Tool reporters polled departing The Western™ supporters to discover why they were leaving before the kickoff of the second half of the presidency.
“What’s the point of sticking around?,” posited one former Regent. “All ‘Coach Gary’ could come up with in his pep talk was how The Western™’s gonna use the same old ‘fullback off tackle’ junk in the second half. I mean, we’re already down by three touchdowns . . . ”
Color commentator Terry Bradshaw exclaimed “I'm just not seeing any change coming here that will help them turn the game around. What’s Ransdell bringing to the table in the third quarter? A bond issue for a new softball field? A top hat for Big Red? Some bunny statues in front of the library? The guy just doesn't seem to have the ability to learn new tricks. Besides, this is the last school in the country that should be using football analogies to describe itself.”

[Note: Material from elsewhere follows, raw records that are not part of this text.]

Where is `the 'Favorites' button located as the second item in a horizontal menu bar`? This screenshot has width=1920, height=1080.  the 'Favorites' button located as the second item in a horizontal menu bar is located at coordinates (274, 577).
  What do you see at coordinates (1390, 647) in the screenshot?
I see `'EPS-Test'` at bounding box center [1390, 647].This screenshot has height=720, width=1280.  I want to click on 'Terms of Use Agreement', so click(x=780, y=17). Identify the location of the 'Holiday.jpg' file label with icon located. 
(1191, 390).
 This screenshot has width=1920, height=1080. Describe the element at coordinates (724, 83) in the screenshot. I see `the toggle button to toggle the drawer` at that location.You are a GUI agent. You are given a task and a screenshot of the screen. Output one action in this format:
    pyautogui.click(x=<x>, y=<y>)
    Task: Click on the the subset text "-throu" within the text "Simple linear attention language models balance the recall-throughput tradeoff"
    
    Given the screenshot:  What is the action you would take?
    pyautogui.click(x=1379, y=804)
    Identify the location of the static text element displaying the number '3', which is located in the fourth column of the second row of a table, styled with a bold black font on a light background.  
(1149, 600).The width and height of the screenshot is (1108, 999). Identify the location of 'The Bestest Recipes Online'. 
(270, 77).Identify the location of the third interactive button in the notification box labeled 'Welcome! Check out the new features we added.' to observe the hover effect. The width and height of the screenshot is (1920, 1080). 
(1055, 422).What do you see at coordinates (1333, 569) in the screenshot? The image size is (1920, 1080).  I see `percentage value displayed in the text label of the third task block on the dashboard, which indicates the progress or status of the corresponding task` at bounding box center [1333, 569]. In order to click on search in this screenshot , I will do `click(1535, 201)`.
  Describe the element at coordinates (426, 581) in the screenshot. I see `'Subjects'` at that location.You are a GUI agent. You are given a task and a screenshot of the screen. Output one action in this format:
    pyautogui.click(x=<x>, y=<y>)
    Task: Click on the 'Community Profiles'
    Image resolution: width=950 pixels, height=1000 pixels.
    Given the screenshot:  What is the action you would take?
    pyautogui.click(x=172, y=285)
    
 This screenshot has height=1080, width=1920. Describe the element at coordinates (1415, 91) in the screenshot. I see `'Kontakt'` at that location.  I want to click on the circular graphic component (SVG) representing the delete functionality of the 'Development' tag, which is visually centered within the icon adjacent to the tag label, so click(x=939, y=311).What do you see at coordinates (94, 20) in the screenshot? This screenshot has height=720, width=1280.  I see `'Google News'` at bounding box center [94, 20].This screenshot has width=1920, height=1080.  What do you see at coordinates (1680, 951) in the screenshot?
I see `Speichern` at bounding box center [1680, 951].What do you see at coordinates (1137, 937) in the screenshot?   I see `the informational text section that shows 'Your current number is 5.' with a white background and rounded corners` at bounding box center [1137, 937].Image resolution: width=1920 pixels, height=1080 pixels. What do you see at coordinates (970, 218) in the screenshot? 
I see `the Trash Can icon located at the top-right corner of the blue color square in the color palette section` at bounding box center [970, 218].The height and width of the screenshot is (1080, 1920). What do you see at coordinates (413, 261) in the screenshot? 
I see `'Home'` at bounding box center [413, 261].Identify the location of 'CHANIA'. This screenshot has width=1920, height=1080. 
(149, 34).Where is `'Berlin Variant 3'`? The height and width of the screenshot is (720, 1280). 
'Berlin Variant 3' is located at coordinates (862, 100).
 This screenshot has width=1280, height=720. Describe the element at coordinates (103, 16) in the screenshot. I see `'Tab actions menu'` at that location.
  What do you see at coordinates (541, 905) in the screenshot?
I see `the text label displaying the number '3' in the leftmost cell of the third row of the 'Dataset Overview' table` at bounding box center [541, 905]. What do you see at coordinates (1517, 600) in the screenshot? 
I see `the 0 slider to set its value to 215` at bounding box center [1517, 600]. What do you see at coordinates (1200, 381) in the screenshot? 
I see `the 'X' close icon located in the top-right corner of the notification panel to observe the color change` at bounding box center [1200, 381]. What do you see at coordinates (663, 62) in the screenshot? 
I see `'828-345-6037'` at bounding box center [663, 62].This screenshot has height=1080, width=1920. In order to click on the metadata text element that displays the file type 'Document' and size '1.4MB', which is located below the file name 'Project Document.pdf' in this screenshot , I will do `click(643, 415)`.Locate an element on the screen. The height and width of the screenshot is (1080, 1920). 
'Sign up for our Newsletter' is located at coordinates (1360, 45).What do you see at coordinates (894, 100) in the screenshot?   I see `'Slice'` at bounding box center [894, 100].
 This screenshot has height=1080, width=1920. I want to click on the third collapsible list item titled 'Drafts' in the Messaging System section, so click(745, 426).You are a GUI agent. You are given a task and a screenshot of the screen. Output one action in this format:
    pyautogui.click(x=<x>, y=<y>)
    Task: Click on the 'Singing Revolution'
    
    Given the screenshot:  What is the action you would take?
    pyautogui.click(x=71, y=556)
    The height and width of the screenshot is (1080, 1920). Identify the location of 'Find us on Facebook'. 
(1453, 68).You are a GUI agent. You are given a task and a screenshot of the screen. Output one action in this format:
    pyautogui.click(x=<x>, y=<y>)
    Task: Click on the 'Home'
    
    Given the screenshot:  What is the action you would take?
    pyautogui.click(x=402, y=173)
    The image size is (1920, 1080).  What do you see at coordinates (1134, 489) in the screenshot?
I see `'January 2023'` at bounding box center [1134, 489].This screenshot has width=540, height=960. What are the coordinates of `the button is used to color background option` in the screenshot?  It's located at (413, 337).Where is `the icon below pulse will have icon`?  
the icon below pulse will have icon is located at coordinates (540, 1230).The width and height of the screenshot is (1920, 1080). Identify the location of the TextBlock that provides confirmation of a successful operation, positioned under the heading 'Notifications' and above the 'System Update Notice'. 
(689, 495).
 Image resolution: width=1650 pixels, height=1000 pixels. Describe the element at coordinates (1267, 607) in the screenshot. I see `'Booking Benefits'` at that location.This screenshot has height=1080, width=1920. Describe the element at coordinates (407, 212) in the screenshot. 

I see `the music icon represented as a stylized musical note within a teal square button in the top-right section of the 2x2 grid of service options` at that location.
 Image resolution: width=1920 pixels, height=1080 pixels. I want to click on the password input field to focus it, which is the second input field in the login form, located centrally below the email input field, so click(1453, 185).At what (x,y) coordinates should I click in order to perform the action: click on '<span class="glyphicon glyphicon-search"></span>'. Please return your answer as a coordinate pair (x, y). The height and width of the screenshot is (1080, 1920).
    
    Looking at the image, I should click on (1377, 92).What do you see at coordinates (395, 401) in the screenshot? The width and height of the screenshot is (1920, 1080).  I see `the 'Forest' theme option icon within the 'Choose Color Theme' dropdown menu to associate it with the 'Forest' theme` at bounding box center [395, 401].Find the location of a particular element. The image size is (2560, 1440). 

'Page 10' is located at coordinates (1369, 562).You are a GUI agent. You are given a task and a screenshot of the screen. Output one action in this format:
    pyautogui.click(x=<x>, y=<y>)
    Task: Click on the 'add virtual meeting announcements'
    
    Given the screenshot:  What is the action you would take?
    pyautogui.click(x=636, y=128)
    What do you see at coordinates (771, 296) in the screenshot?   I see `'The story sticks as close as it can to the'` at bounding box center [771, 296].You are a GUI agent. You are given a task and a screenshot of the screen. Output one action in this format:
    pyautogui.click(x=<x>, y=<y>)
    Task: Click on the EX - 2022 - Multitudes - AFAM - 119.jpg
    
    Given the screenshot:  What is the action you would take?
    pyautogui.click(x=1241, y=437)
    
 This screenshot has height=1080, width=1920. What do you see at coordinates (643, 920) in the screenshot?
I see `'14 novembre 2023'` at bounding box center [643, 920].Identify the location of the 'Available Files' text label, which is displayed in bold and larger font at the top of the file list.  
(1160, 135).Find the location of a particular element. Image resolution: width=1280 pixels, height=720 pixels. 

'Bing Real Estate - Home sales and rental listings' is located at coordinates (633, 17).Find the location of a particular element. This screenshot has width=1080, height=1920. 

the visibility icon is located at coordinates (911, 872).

“Look, we're ranked 120 out of 120 in the CBS pre-season poll,” whined Dean Bonaguro. “What's the point? At least we scored that home-and-away series with Old Dominion when Woodie bolted.”
As the third quarter of the President’s tenure began, staff custodians struggled to clean up the discarded piles of first-half detritus from the vacant stands. One despondent BSA was seen squeegeeing moldy “It’s Academics’ Turn” and “Minority Student Retention and Faculty Diversity Hiring” initiatives into a sluice drain on University Boulevard.
“If the current presidency were a circus,” mused 7th-year Pikeville senior Josh Braddock as he strolled home, “I guess I’d say that watching acid-tripping clowns juggle vomiting monkeys for sixty minutes is kind of amusing at first, but . . . Well, anyway, I think VH1’s doing a Surreal Life tribute to Gary Coleman this afternoon, so see ya.”